Collected data entries
_ _ _ _ _

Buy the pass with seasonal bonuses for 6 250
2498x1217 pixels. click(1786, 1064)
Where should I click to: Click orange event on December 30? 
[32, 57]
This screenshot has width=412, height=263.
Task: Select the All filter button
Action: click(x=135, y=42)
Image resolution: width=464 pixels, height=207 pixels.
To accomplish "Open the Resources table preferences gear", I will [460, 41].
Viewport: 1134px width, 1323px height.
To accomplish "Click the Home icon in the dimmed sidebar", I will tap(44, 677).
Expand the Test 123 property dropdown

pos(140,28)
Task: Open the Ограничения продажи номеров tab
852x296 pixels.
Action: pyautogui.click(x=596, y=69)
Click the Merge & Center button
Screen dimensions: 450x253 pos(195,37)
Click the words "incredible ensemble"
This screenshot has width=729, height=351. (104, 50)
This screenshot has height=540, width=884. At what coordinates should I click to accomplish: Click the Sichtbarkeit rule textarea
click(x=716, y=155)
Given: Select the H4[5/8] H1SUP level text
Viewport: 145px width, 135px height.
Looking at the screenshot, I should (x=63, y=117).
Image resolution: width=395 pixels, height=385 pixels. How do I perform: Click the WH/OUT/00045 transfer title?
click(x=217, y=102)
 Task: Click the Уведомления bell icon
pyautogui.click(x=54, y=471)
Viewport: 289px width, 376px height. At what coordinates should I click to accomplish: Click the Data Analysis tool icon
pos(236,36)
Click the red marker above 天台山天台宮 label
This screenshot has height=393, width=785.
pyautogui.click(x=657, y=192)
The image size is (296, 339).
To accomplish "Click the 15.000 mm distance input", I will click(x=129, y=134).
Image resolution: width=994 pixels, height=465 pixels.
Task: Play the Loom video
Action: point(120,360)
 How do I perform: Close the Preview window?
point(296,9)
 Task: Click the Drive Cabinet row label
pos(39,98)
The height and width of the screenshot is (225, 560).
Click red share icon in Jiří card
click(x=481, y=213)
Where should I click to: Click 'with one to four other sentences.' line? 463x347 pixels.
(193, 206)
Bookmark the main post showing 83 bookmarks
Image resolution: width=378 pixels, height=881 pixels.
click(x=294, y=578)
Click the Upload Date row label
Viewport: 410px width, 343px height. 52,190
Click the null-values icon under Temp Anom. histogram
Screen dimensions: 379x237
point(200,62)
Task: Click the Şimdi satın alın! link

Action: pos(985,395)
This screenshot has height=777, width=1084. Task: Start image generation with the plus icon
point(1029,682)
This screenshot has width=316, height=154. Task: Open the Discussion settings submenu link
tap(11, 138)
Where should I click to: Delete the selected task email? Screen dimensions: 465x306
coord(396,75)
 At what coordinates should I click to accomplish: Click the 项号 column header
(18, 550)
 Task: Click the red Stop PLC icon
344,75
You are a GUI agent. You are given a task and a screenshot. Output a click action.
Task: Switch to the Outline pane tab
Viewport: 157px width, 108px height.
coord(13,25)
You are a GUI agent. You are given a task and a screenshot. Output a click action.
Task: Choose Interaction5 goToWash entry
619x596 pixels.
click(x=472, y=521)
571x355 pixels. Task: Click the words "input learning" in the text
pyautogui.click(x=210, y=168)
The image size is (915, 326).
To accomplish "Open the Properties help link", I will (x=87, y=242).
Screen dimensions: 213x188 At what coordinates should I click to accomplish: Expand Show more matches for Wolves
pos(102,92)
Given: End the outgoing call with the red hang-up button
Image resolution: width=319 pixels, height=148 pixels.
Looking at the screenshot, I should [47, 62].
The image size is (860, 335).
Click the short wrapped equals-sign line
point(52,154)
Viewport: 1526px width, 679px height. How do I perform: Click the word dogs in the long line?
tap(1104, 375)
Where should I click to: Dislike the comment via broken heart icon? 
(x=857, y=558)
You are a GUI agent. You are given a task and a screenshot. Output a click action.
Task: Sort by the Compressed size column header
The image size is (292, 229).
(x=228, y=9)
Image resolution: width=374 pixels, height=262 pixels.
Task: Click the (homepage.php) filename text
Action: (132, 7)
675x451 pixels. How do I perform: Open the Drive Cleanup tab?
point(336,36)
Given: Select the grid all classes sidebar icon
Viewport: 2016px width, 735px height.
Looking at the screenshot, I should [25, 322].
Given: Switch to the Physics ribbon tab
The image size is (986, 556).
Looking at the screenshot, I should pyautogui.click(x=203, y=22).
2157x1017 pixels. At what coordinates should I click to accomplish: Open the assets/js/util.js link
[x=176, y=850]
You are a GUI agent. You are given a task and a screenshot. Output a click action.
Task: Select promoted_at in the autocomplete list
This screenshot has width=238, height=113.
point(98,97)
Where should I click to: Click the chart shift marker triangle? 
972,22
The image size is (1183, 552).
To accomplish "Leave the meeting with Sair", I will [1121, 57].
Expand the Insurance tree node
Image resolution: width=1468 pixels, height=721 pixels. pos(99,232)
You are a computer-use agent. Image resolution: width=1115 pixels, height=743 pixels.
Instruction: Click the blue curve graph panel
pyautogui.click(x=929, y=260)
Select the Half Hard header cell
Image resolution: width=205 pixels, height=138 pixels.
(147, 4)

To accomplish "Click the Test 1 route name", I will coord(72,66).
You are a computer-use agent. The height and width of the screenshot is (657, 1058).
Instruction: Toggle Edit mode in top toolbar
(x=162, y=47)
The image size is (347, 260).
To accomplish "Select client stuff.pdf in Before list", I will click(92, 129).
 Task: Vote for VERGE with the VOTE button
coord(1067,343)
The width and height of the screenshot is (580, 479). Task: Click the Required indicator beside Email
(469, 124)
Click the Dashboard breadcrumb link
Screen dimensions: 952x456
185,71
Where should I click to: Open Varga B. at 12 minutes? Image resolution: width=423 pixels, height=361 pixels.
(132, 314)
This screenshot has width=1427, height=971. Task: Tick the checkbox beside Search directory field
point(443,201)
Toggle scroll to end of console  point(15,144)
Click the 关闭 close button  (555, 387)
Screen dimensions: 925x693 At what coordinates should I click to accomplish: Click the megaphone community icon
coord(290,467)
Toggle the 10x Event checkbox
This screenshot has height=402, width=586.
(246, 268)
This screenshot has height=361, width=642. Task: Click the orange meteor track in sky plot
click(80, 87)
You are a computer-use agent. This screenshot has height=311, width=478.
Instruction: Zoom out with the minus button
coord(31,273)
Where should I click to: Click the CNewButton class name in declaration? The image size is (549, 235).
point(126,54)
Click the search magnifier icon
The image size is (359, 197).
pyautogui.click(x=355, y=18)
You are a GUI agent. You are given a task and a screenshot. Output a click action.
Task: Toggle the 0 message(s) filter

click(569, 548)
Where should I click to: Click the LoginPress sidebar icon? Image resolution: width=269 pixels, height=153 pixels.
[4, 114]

_ _ _ _ _

**Instructions for the task**
Give back the complete data, each line unchanged.

**Finished exercise**
Buy the pass with seasonal bonuses for 6 250
2498x1217 pixels. click(1786, 1064)
Where should I click to: Click orange event on December 30? 
[32, 57]
This screenshot has width=412, height=263.
Task: Select the All filter button
Action: click(x=135, y=42)
Image resolution: width=464 pixels, height=207 pixels.
To accomplish "Open the Resources table preferences gear", I will [460, 41].
Viewport: 1134px width, 1323px height.
To accomplish "Click the Home icon in the dimmed sidebar", I will tap(44, 677).
Expand the Test 123 property dropdown

pos(140,28)
Task: Open the Ограничения продажи номеров tab
852x296 pixels.
Action: pyautogui.click(x=596, y=69)
Click the Merge & Center button
Screen dimensions: 450x253 pos(195,37)
Click the words "incredible ensemble"
This screenshot has width=729, height=351. (104, 50)
This screenshot has height=540, width=884. At what coordinates should I click to accomplish: Click the Sichtbarkeit rule textarea
click(x=716, y=155)
Given: Select the H4[5/8] H1SUP level text
Viewport: 145px width, 135px height.
Looking at the screenshot, I should (x=63, y=117).
Image resolution: width=395 pixels, height=385 pixels. How do I perform: Click the WH/OUT/00045 transfer title?
click(x=217, y=102)
 Task: Click the Уведомления bell icon
pyautogui.click(x=54, y=471)
Viewport: 289px width, 376px height. At what coordinates should I click to accomplish: Click the Data Analysis tool icon
pos(236,36)
Click the red marker above 天台山天台宮 label
This screenshot has height=393, width=785.
pyautogui.click(x=657, y=192)
The image size is (296, 339).
To accomplish "Click the 15.000 mm distance input", I will click(x=129, y=134).
Image resolution: width=994 pixels, height=465 pixels.
Task: Play the Loom video
Action: point(120,360)
 How do I perform: Close the Preview window?
point(296,9)
 Task: Click the Drive Cabinet row label
pos(39,98)
The height and width of the screenshot is (225, 560).
Click red share icon in Jiří card
click(x=481, y=213)
Where should I click to: Click 'with one to four other sentences.' line? 463x347 pixels.
(193, 206)
Bookmark the main post showing 83 bookmarks
Image resolution: width=378 pixels, height=881 pixels.
click(x=294, y=578)
Click the Upload Date row label
Viewport: 410px width, 343px height. 52,190
Click the null-values icon under Temp Anom. histogram
Screen dimensions: 379x237
point(200,62)
Task: Click the Şimdi satın alın! link

Action: pos(985,395)
This screenshot has height=777, width=1084. Task: Start image generation with the plus icon
point(1029,682)
This screenshot has width=316, height=154. Task: Open the Discussion settings submenu link
tap(11, 138)
Where should I click to: Delete the selected task email? Screen dimensions: 465x306
coord(396,75)
 At what coordinates should I click to accomplish: Click the 项号 column header
(18, 550)
 Task: Click the red Stop PLC icon
344,75
You are a GUI agent. You are given a task and a screenshot. Output a click action.
Task: Switch to the Outline pane tab
Viewport: 157px width, 108px height.
coord(13,25)
You are a GUI agent. You are given a task and a screenshot. Output a click action.
Task: Choose Interaction5 goToWash entry
619x596 pixels.
click(x=472, y=521)
571x355 pixels. Task: Click the words "input learning" in the text
pyautogui.click(x=210, y=168)
The image size is (915, 326).
To accomplish "Open the Properties help link", I will (x=87, y=242).
Screen dimensions: 213x188 At what coordinates should I click to accomplish: Expand Show more matches for Wolves
pos(102,92)
Given: End the outgoing call with the red hang-up button
Image resolution: width=319 pixels, height=148 pixels.
Looking at the screenshot, I should [47, 62].
The image size is (860, 335).
Click the short wrapped equals-sign line
point(52,154)
Viewport: 1526px width, 679px height. How do I perform: Click the word dogs in the long line?
tap(1104, 375)
Where should I click to: Dislike the comment via broken heart icon? 
(x=857, y=558)
You are a GUI agent. You are given a task and a screenshot. Output a click action.
Task: Sort by the Compressed size column header
The image size is (292, 229).
(x=228, y=9)
Image resolution: width=374 pixels, height=262 pixels.
Task: Click the (homepage.php) filename text
Action: (132, 7)
675x451 pixels. How do I perform: Open the Drive Cleanup tab?
point(336,36)
Given: Select the grid all classes sidebar icon
Viewport: 2016px width, 735px height.
Looking at the screenshot, I should [25, 322].
Given: Switch to the Physics ribbon tab
The image size is (986, 556).
Looking at the screenshot, I should pyautogui.click(x=203, y=22).
2157x1017 pixels. At what coordinates should I click to accomplish: Open the assets/js/util.js link
[x=176, y=850]
You are a GUI agent. You are given a task and a screenshot. Output a click action.
Task: Select promoted_at in the autocomplete list
This screenshot has width=238, height=113.
point(98,97)
Where should I click to: Click the chart shift marker triangle? 
972,22
The image size is (1183, 552).
To accomplish "Leave the meeting with Sair", I will [1121, 57].
Expand the Insurance tree node
Image resolution: width=1468 pixels, height=721 pixels. pos(99,232)
You are a computer-use agent. Image resolution: width=1115 pixels, height=743 pixels.
Instruction: Click the blue curve graph panel
pyautogui.click(x=929, y=260)
Select the Half Hard header cell
Image resolution: width=205 pixels, height=138 pixels.
(147, 4)

To accomplish "Click the Test 1 route name", I will coord(72,66).
You are a computer-use agent. The height and width of the screenshot is (657, 1058).
Instruction: Toggle Edit mode in top toolbar
(x=162, y=47)
The image size is (347, 260).
To accomplish "Select client stuff.pdf in Before list", I will click(92, 129).
 Task: Vote for VERGE with the VOTE button
coord(1067,343)
The width and height of the screenshot is (580, 479). Task: Click the Required indicator beside Email
(469, 124)
Click the Dashboard breadcrumb link
Screen dimensions: 952x456
185,71
Where should I click to: Open Varga B. at 12 minutes? Image resolution: width=423 pixels, height=361 pixels.
(132, 314)
This screenshot has width=1427, height=971. Task: Tick the checkbox beside Search directory field
point(443,201)
Toggle scroll to end of console  point(15,144)
Click the 关闭 close button  (555, 387)
Screen dimensions: 925x693 At what coordinates should I click to accomplish: Click the megaphone community icon
coord(290,467)
Toggle the 10x Event checkbox
This screenshot has height=402, width=586.
(246, 268)
This screenshot has height=361, width=642. Task: Click the orange meteor track in sky plot
click(80, 87)
You are a computer-use agent. This screenshot has height=311, width=478.
Instruction: Zoom out with the minus button
coord(31,273)
Where should I click to: Click the CNewButton class name in declaration? The image size is (549, 235).
point(126,54)
Click the search magnifier icon
The image size is (359, 197).
pyautogui.click(x=355, y=18)
You are a GUI agent. You are given a task and a screenshot. Output a click action.
Task: Toggle the 0 message(s) filter

click(569, 548)
Where should I click to: Click the LoginPress sidebar icon? Image resolution: width=269 pixels, height=153 pixels.
[4, 114]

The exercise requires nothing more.